Raad spoke with an unnamed interviewer, likely at an AI-focused event, about the enduring human problems of product success, framing his insights around the classic marketing funnel: acquisition, onboarding, and retention. He argued that while AI can generate content and write code, it fundamentally lacks the human touch required to navigate these critical stages, emphasizing that success hinges on elements AI simply cannot replicate.

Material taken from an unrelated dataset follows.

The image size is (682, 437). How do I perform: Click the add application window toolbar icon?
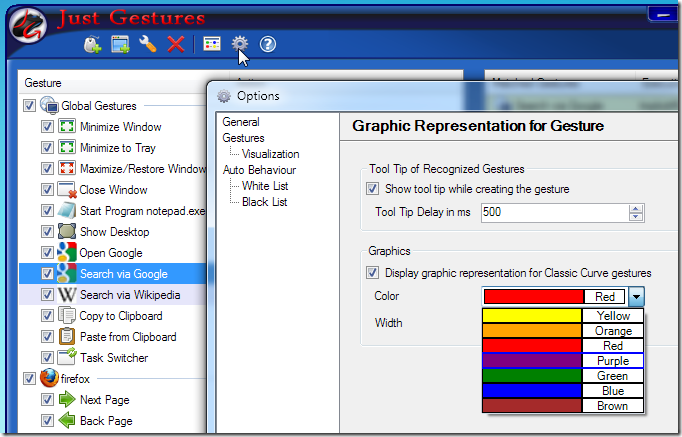point(121,44)
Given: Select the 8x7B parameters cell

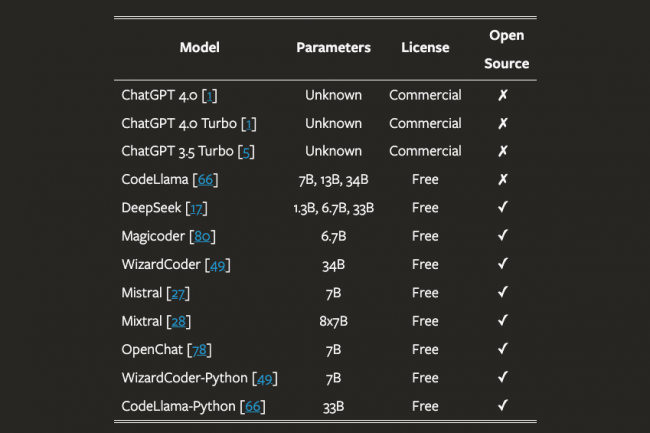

The first hurdle, marketing, demands more than mere information dissemination; it requires cultivating "cool." Raad posits that most marketing efforts—blog posts, influencer campaigns, billboards—are forgettable. They fail to compel users to pause, drop everything, and genuinely engage. "You need to do things that have a shot at being shared," Raad explained, stressing that this isn't about algorithmic optimization but about sparking genuine excitement. AI, in its current form, consistently falls short here. "I have not had a single good idea come out of AI. Even when I use it as like a brainstorming partner, it just gets super corny... it just can't come up with anything that's cool, like it can't do cool. And top-level marketing is about cool." This inability to generate truly resonant, shareable content leaves a gaping void in AI's marketing utility, reinforcing the irreplaceable value of human creativity and cultural intuition.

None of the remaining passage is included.